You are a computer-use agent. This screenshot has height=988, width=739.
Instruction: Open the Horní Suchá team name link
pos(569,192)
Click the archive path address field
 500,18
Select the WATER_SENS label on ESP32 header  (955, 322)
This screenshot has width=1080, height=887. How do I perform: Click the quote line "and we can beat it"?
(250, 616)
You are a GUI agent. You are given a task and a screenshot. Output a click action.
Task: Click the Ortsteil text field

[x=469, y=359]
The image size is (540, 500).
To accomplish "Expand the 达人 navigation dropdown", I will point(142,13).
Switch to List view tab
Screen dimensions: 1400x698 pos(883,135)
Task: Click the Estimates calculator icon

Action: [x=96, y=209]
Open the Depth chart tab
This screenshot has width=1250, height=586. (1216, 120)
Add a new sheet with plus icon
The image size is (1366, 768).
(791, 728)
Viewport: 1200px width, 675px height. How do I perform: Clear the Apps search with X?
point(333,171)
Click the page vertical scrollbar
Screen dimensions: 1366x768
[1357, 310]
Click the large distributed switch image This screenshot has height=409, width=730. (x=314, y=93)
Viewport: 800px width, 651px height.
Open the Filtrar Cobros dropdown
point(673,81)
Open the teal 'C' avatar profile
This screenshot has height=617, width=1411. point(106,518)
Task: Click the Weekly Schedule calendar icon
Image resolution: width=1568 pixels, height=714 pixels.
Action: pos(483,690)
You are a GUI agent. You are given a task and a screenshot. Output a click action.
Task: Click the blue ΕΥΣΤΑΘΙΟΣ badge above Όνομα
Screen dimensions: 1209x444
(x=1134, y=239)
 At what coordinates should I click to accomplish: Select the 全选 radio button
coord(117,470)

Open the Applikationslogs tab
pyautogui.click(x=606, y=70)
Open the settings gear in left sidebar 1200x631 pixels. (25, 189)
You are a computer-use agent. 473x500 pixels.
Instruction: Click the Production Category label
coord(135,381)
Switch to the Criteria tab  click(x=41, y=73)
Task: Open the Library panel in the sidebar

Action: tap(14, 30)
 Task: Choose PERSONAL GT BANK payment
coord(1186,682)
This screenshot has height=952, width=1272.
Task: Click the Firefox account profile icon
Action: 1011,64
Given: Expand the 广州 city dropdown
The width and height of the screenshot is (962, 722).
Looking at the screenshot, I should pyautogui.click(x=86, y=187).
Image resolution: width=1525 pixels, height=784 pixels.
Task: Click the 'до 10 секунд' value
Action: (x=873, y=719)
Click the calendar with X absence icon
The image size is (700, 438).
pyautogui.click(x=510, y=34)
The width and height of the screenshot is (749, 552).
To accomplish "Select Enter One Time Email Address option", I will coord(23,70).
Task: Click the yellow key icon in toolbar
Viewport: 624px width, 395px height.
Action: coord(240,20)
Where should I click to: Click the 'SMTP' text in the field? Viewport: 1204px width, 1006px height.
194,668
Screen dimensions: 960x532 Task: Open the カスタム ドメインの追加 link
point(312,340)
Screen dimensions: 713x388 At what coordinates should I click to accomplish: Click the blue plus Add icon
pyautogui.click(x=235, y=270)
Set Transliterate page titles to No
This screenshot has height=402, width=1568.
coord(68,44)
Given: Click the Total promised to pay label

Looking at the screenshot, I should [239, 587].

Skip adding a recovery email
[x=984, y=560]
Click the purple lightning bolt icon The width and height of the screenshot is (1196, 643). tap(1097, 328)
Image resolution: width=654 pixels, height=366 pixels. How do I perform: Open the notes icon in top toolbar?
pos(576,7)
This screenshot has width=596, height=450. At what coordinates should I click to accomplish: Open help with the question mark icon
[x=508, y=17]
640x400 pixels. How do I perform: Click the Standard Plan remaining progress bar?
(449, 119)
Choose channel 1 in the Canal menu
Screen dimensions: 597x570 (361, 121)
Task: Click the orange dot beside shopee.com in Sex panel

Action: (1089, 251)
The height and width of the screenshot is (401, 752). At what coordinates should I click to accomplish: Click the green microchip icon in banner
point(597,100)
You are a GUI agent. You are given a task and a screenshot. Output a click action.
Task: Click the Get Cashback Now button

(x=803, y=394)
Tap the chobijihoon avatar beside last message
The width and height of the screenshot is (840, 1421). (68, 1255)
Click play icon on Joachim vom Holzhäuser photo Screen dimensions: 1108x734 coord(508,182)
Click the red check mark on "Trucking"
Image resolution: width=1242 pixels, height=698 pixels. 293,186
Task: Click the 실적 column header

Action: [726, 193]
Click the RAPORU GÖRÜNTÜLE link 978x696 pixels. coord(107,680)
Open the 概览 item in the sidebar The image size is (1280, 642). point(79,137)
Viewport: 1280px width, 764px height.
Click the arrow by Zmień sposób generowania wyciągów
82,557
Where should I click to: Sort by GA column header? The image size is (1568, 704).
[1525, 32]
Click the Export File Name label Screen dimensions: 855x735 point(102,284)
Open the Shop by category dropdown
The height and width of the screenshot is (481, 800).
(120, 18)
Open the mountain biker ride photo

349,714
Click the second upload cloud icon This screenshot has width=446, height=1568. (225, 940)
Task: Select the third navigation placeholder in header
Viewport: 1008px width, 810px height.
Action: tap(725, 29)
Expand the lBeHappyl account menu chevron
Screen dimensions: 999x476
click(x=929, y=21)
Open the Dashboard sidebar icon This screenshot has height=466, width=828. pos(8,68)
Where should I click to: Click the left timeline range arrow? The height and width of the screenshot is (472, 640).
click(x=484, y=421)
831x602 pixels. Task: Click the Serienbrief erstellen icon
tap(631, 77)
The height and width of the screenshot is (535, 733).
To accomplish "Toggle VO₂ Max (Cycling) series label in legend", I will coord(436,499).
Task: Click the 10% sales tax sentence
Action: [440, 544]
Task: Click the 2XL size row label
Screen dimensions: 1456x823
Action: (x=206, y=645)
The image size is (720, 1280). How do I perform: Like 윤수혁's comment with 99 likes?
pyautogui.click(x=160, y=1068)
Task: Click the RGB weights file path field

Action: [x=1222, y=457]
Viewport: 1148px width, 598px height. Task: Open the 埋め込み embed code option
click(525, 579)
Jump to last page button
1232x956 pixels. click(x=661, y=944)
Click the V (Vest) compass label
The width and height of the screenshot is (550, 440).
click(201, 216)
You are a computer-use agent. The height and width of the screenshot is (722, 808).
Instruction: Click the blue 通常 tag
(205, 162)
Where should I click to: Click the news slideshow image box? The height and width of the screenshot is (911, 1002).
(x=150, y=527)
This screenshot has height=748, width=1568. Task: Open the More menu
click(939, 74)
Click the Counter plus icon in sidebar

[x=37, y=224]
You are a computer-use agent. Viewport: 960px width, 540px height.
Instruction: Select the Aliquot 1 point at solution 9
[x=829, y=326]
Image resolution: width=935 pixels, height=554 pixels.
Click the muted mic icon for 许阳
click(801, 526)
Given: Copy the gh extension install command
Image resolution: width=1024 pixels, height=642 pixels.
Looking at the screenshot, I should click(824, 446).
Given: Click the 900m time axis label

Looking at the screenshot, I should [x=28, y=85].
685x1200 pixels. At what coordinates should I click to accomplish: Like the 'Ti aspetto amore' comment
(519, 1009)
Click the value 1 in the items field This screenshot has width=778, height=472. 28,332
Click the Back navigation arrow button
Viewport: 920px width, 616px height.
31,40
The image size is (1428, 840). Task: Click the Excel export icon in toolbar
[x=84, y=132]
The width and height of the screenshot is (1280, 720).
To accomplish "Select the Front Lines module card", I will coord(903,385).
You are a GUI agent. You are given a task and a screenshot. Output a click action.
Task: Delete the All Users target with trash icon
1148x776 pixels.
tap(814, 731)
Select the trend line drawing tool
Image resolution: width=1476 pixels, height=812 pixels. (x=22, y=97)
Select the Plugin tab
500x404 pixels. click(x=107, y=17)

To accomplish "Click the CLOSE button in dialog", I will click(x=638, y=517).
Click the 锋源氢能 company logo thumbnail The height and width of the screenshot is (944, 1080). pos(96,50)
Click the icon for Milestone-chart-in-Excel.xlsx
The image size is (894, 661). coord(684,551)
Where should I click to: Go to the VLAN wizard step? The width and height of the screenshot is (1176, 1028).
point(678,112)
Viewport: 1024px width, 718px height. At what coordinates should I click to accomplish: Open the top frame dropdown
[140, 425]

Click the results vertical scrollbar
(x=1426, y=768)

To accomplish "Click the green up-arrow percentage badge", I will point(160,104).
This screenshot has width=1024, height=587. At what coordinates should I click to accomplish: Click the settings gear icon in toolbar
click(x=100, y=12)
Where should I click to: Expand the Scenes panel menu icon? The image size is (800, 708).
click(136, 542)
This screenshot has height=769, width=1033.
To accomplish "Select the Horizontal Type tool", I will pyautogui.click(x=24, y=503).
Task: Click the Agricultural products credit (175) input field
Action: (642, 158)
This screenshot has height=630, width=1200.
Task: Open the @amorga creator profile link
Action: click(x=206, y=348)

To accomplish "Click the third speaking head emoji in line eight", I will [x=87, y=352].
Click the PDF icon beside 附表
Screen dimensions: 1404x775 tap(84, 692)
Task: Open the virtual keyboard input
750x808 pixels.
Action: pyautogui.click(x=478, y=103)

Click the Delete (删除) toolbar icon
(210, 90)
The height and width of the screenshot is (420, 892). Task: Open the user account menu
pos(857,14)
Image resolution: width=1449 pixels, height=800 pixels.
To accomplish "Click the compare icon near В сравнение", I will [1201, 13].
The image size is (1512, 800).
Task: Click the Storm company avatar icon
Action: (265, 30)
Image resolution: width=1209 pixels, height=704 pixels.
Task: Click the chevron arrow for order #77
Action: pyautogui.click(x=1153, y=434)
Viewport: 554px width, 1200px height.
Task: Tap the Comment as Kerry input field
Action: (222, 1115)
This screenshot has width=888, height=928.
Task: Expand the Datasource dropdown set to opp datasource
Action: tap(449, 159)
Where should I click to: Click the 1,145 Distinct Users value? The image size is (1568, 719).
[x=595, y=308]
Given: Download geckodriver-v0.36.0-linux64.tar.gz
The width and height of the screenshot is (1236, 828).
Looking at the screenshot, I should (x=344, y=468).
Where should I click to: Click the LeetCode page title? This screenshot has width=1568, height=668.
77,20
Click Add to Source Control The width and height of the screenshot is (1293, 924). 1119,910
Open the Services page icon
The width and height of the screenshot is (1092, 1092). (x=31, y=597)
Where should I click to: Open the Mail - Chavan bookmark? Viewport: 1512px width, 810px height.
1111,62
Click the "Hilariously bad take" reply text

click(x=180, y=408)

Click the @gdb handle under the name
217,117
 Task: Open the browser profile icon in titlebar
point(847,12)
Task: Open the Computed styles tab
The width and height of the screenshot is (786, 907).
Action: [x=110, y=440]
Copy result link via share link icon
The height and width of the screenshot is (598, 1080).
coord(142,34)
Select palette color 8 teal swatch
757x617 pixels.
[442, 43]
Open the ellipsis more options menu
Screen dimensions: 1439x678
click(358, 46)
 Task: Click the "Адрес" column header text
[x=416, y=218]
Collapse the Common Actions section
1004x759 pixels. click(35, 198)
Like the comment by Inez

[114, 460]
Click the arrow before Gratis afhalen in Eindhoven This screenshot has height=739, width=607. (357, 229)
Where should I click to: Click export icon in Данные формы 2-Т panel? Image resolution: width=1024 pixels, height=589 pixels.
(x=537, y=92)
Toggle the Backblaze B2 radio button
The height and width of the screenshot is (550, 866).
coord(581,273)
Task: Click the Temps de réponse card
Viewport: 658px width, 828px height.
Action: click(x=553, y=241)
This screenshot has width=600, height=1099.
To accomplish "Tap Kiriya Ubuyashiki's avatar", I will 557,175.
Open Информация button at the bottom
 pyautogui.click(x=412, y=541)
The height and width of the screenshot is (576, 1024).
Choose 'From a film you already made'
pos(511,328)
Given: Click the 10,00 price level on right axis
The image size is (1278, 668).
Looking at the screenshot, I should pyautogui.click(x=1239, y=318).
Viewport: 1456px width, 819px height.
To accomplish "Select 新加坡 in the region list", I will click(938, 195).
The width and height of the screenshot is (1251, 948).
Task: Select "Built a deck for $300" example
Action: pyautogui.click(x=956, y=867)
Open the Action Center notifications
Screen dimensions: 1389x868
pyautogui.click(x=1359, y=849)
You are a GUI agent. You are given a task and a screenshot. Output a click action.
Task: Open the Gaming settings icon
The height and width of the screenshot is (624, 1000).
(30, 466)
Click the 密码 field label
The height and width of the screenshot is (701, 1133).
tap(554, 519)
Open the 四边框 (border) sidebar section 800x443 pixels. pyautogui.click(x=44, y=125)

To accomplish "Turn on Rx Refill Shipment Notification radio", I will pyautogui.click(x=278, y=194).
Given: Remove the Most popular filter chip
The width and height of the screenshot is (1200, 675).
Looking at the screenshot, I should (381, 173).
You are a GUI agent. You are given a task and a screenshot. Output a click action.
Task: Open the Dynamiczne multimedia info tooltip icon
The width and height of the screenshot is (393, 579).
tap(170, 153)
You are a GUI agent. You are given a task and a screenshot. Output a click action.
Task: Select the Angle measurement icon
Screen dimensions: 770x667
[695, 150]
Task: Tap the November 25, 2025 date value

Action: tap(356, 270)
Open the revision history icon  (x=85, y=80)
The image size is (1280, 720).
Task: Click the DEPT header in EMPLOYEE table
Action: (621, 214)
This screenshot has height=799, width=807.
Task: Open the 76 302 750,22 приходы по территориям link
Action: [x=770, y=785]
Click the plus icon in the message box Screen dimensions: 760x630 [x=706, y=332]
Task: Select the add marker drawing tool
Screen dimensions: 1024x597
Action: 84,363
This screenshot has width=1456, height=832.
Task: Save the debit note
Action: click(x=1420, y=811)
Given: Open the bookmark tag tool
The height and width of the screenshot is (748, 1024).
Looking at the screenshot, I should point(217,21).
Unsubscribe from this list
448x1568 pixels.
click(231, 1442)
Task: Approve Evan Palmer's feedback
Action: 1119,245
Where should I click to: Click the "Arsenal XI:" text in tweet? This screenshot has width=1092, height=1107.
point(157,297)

WORK INSTRUCTIONS: Find the lines above with the word "computer". Copy them out.

SOLUTION TO THE PROBLEM:
You are a computer-use agent. This screenshot has height=988, width=739.
You are a computer-use agent. 473x500 pixels.
You are a computer-use agent. The height and width of the screenshot is (722, 808).
You are a computer-use agent. Viewport: 960px width, 540px height.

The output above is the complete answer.